What you have to do — Should the word "Policy" occur in a line of the records, copy that line.

Collected data entries —
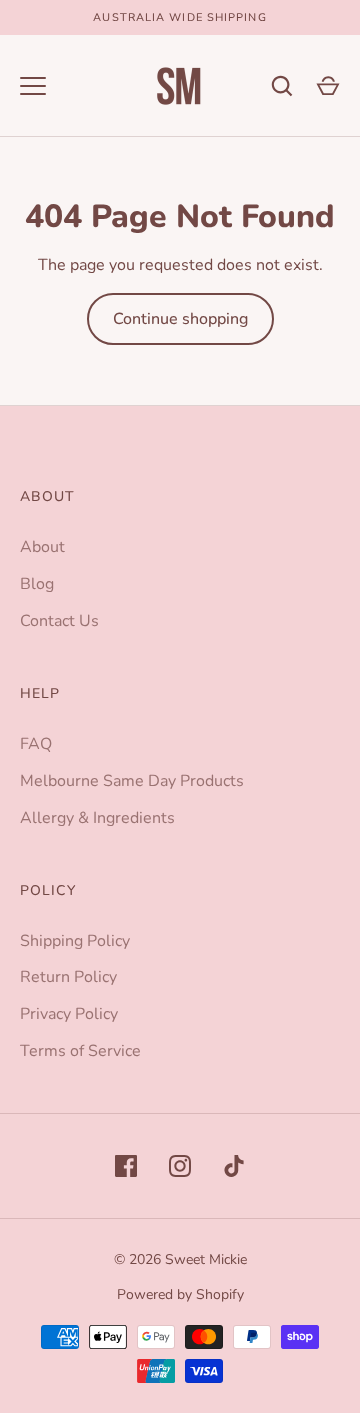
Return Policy (68, 977)
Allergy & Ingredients (97, 818)
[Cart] (328, 86)
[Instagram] (180, 1166)
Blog (37, 584)
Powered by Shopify (180, 1294)
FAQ (36, 744)
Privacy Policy (69, 1014)
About (42, 547)
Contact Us (59, 621)
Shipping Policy (75, 941)
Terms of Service (80, 1051)
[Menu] (33, 86)
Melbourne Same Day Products (132, 781)
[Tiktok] (234, 1166)
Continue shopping (180, 319)
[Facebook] (126, 1166)
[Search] (282, 86)
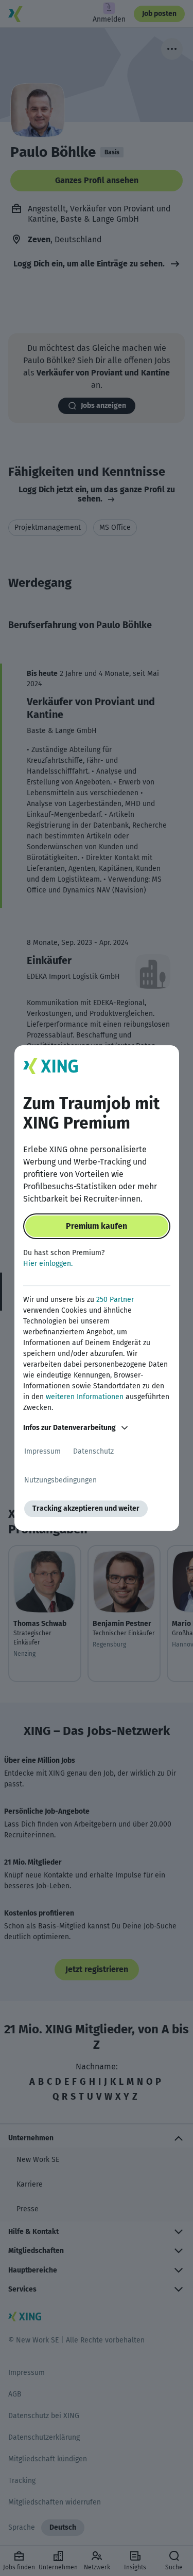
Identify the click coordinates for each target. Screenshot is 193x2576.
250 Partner (115, 1299)
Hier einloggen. (48, 1263)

Task answer —
Return Policy (68, 977)
Privacy Policy (69, 1014)
Shipping Policy (75, 941)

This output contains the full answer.